- EXTRAIT -

------------------------------------------------------------

Vingt ans après leur défaite contre les Etats-Unis, les talibans ont repris le pouvoir à Kaboul ce week-end. Alors que la Russie et la Chine comptent nouer des relations avec les nouveaux maîtres de l’Afghanistan, les Européens tentent de coordonner leurs positions.

Les opérations d’évacuation qui ont été lancées depuis l'aéroport de Kaboul se poursuivent
Les opérations d’évacuation qui ont été lancées depuis l’aéroport de Kaboul se poursuivent - Crédits : compte Twitter de l’ambassade de France en Afghanistan @AmbassadeKaboul

Sans combat, les talibans ont repris le contrôle de Kaboul ce week-end, marquant la fin d’une reconquête fulgurante de l’Afghanistan suite au retrait des forces américaines. “Tournant historique” pour Emmanuel Macron, “développement absolument amer” selon Angela Merkel : les mots des Européens marquent la gravité de la situation.

Réunis mardi 17 août en fin d’après-midi autour de Josep Borrell, chef de la diplomatie européenne, les ministres des Affaires étrangères des Vingt-Sept ont évoqué la situation. Et ont souligné l’importance d’une transition en douceur : “Le processus de négociation entre le gouvernement afghan et les Talibans offrait la meilleure chance de parvenir à une solution qui garantisse la sécurité et la coexistence pacifique en Afghanistan et dans la région”, a fait savoir Josep Borrell dans un communiqué à l’issue de cette réunion.

Le pays a besoin d’une solution politique durable et inclusive qui protège les droits des femmes et permette aux Afghans de vivre en sécurité et dans la dignité”, a de son côté déclaré le président du Parlement européen David Sassoli.

Asile et migrations

Les pays du sud de l’Europe comme Chypre, Malte, la Grèce, l’Espagne ou l’Italie, anticipent quant à eux une nouvelle vague migratoire, causée par un afflux de réfugiés afghans. Ces Etats ont demandé que la situation des futurs réfugiés soit mise à l’ordre du jour de la réunion des ministres européens de l’Intérieur ce mercredi 18 août.

Certaines voix ont appelé de façon nette à accueillir les réfugiés afghans qui souhaitaient quitter le pays. “L’asile doit être accordé à ceux qui risquent d’être persécutés”, a ainsi twitté David Sassoli lundi 16 août.

Si elle s’est dit prête à un accueil “contrôlé” des réfugiés les plus vulnérables mardi, la chancelière Angela Merkel a de son côté directement fait référence à la crise migratoire de 2015 : “nous ne devons pas répéter l’erreur que nous avons faite dans le passé en ne donnant pas assez de moyens au Haut-Commissariat des Nations unies pour les réfugiés et en laissant les gens quitter la Jordanie et le Liban à destination de l’Europe”. Une analyse proche de celle d’Emmanuel Macron, pour qui “l’Europe ne peut pas à elle seule assumer les conséquences de la situation actuelle”. “Nous devons anticiper et nous protéger contre des flux migratoires irréguliers importants qui mettraient en danger ceux qui les empruntent”, a-t-il poursuivi lors de son allocution lundi 16 août, précisant que “la France fait et continuera de faire son devoir pour protéger ceux qui sont les plus menacés”.

------------------------------------------------------------

- CONSIGNES -
A. Pour chacune des affirmations suivantes, indiquez si l’extrait la confirme, par oui ou par non, et citez à l’identique les mots qui tranchent. (i) Les talibans ont repris Kaboul au terme de violents combats. (ii) Les ministres des Affaires étrangères des Vingt-Sept se sont réunis le mardi 17 août autour de Josep Borrell. (iii) Angela Merkel a rejeté tout accueil de réfugiés afghans.
B. D’après l’extrait, par quels mots Angela Merkel a-t-elle qualifié la prise de Kaboul par les talibans ?

- DONNÉES FOURNIES -
------------------------------------------------------------

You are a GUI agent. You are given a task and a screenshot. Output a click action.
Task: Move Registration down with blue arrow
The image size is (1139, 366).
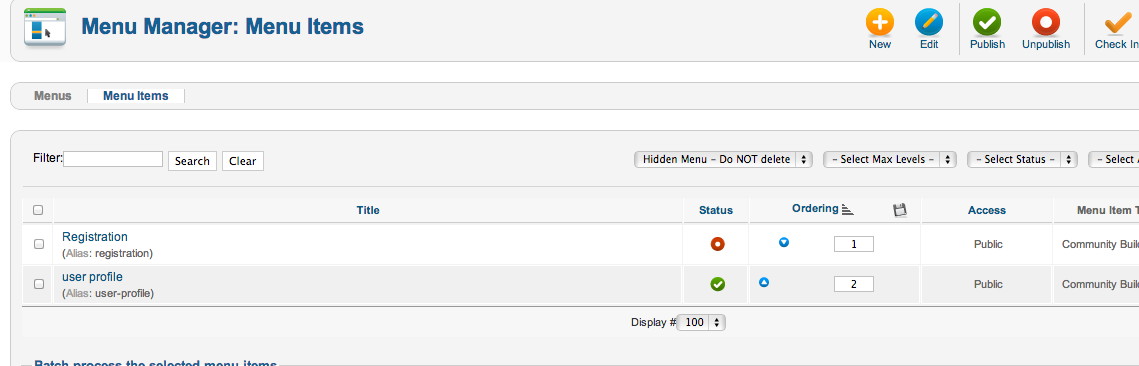click(x=784, y=243)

------------------------------------------------------------

- RÉPONSES -
A.
(i) Non : « Sans combat, les talibans ont repris le contrôle de Kaboul ce week-end ».
(ii) Oui : « Réunis mardi 17 août en fin d’après-midi autour de Josep Borrell, chef de la diplomatie européenne, les ministres des Affaires étrangères des Vingt-Sept ont évoqué la situation ».
(iii) Non : « elle s’est dit prête à un accueil “contrôlé” des réfugiés les plus vulnérables ».

B. « développement absolument amer »